In March 2026, NVIDIA opened its flagship GTC conference in San Jose with a definitive pivot. The keynote was not dominated by faster language models or better text generators. Instead, the focus was entirely on "physical AI" — unveiling the next generation of computing architecture designed explicitly to power autonomous factories, warehouse robotics, and edge devices.
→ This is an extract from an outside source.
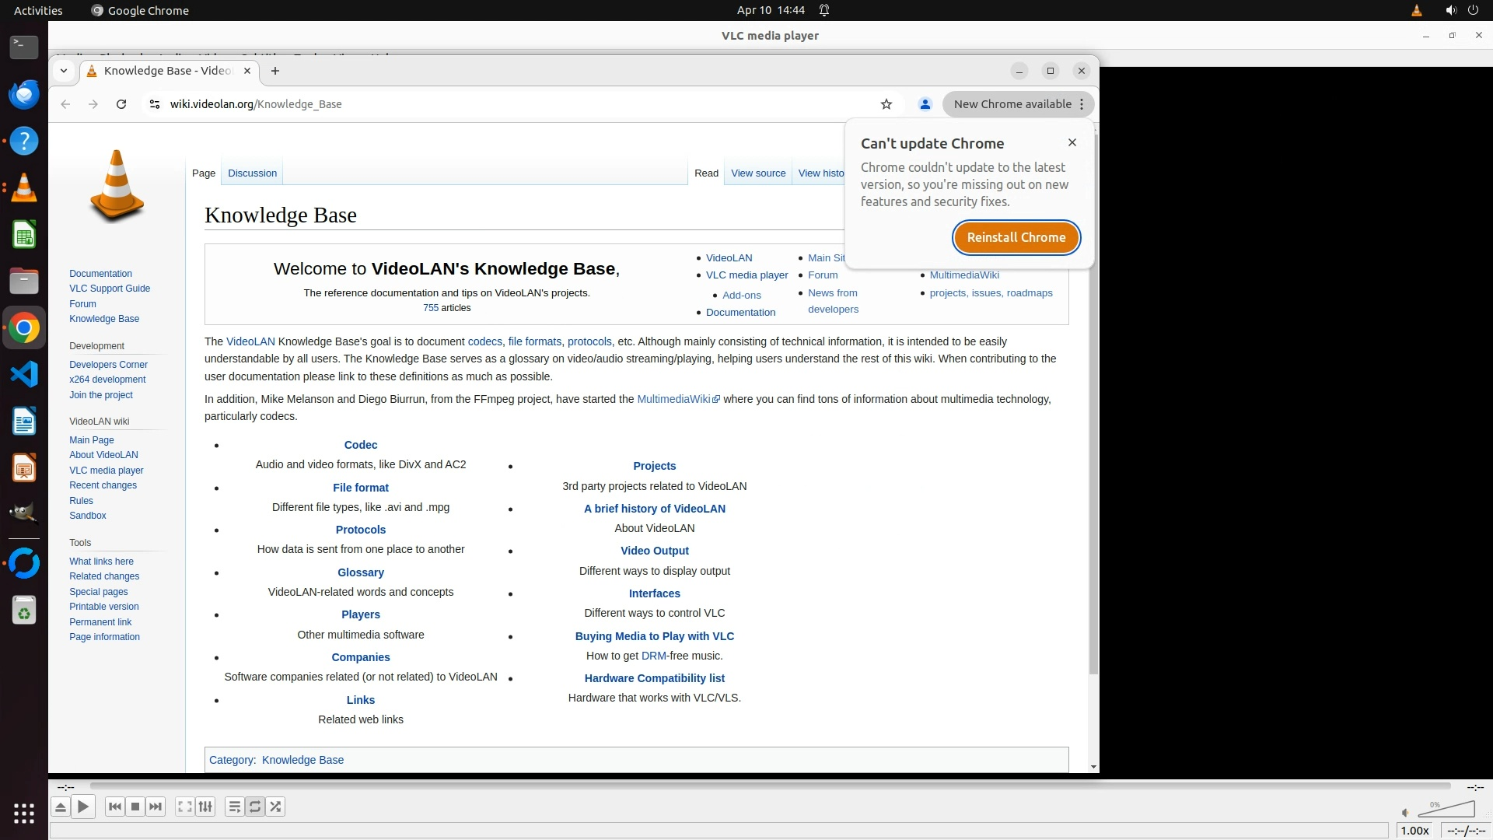
Task: Show the VLC playlist icon
Action: pyautogui.click(x=234, y=807)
For the past three years, the market assumed generative AI was primarily a software revolution. We obsessed over chatbots writing emails and agents navigating spreadsheets. But the chatbot was just a warm-up act. This follows the exact historical pattern of the internet: it began as text on a desktop screen before permanently embedding itself into our phones, cars, and thermostats. By shifting its primary processing narrative from server farms to warehouse floors, NVIDIA is signaling that the next massive market is not about AI talking to humans. It is about AI moving metal.
When the world's most valuable semiconductor company stops talking about pixels and starts talking about robotics, AI is officially leaving the screen.
Ask which physical processes in your business could benefit from embedded intelligence — not AI tools, but AI in the thing itself. The gap between smart software and smart hardware is closing.